Assurant Inc. says it fired the two executives who were linked to a Securities and Exchange Commission investigation into loss-mitigation products, also called finite insurance. The two — Michael Steinman, former senior vice president and chief actuary, and Dan Folse, former vice president-risk management — were put on administrative leave after they received Wells notices from the SEC in July.
A Wells notice indicates the SEC staff has made a preliminary decision to recommend that the commission bring a civil action. Recipients have the chance to respond to the SEC staff before a formal recommendation is finalized.
The insurer announced last month that company president and CEO Robert B. Pollock, CFO Philip Bruce Camacho, and Adam Lamnin, CFO of Assurant Solutions/Assurant Specialty Property, also received Wells notices and were placed on administrative leave. The three executives remain on leave at press time.
In a regulatory filing, Assurant confirmed it will continue to cooperate with the regulator’s probe. The company previously disclosed that its board formed a special committee of nonmanagement directors to continue evaluating the matter and to recommend appropriate actions. Assurant also said it continues to believe the SEC’s investigation involves a catastrophe reinsurance contract the company had with one reinsurer that began more than a decade ago, expired in 2004, and was not renewed.

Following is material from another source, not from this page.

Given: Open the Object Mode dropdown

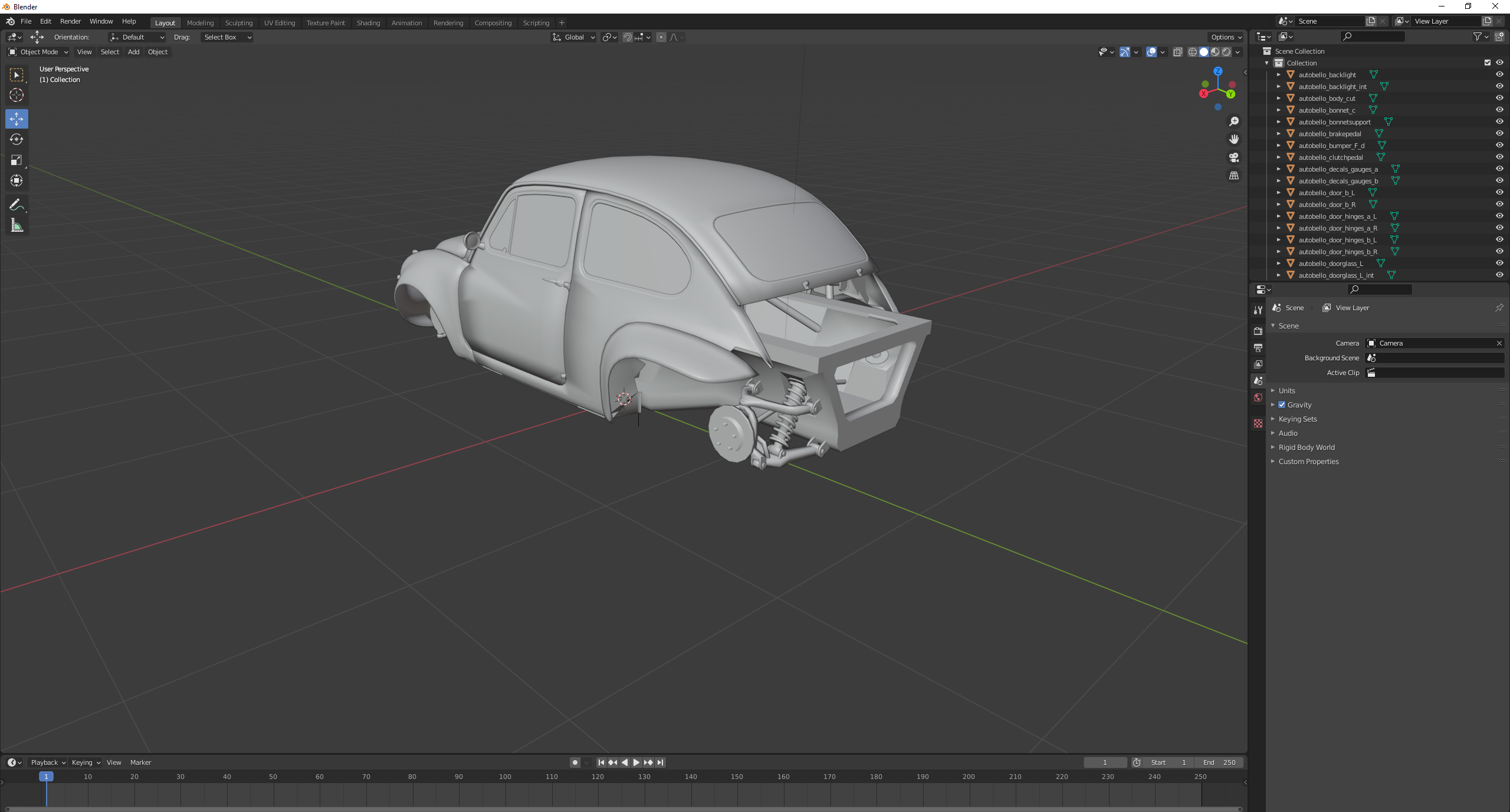Looking at the screenshot, I should 38,52.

In May 2005, Assurant — formerly called Fortis — announced it had received a subpoena from the SEC seeking documents relating to “certain loss mitigation insurance products.” The subpoena came amid a wider investigation into finite-insurance practices. Indeed, other companies involved in finite-insurance probes that received subpoenas that year included XL Capital, Genworth Financial, and Frankfurt-based Hannover Re AG.

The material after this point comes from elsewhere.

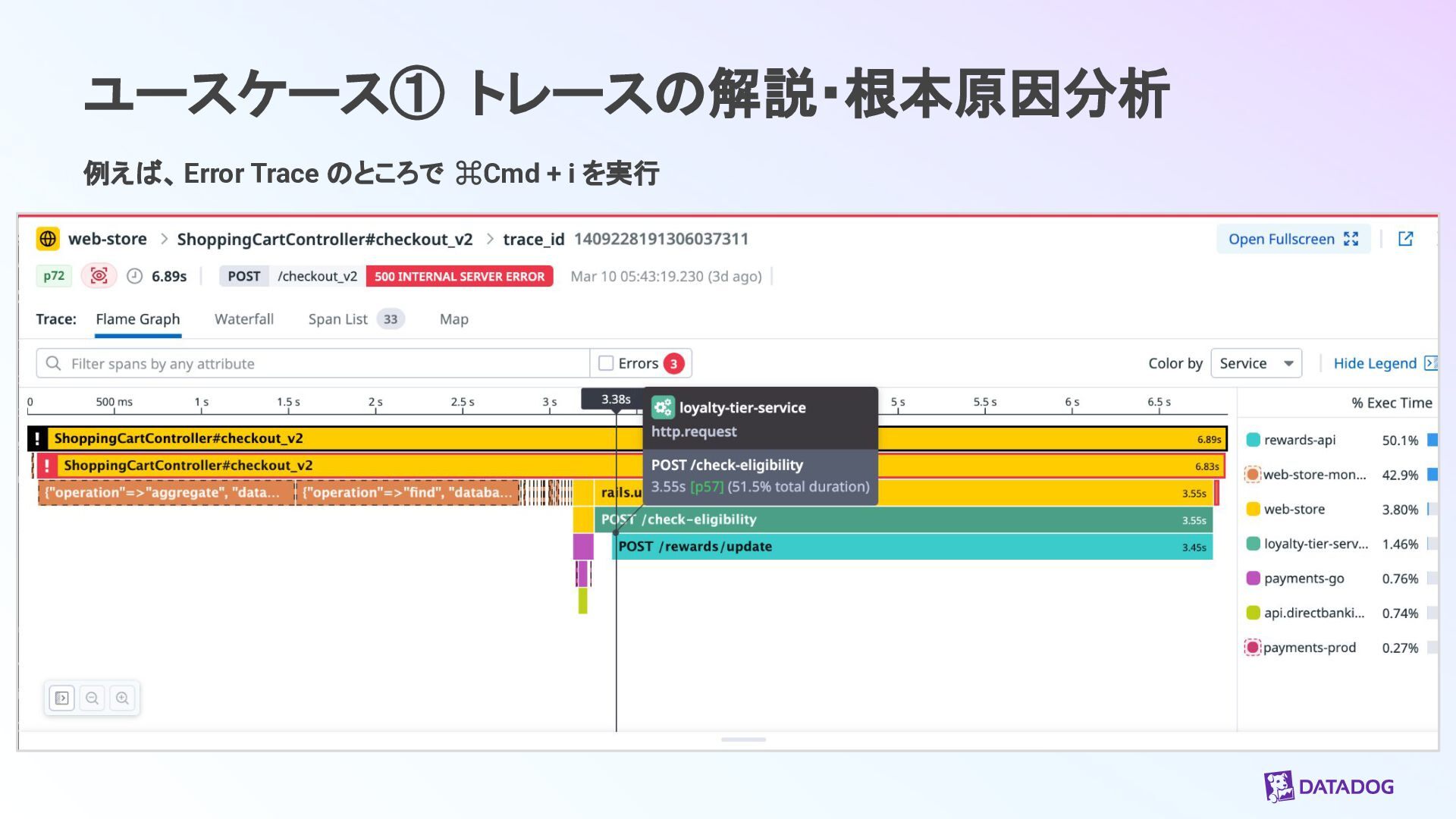Click the zoom out magnifier icon
1456x819 pixels.
[92, 698]
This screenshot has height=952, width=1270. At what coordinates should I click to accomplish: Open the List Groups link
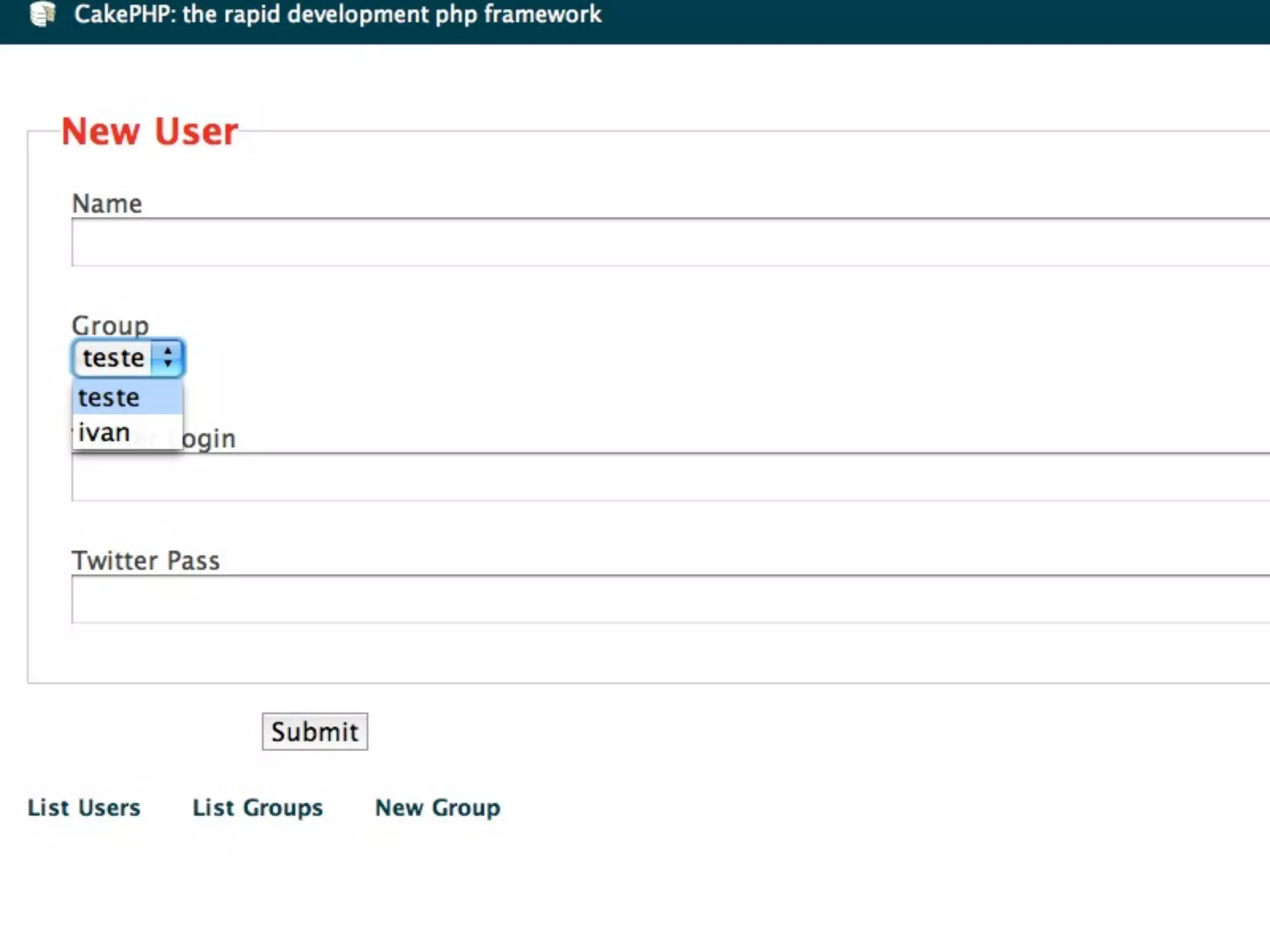257,808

Critics view finite insurance as an accounting scheme to manipulate earnings. In those cases, a “substantial” amount of risk is transferred, allowing the transaction to be booked as insurance. At that point, the underlying asset can be removed from the policyholder’s balance sheet.
Last year American International Group agreed to pay $126 million to settle Department of Justice and SEC charges that it sold products that helped PNC Financial Services Group Inc. and Brightpoint inflate earnings via the use of finite insurance, Reuters noted.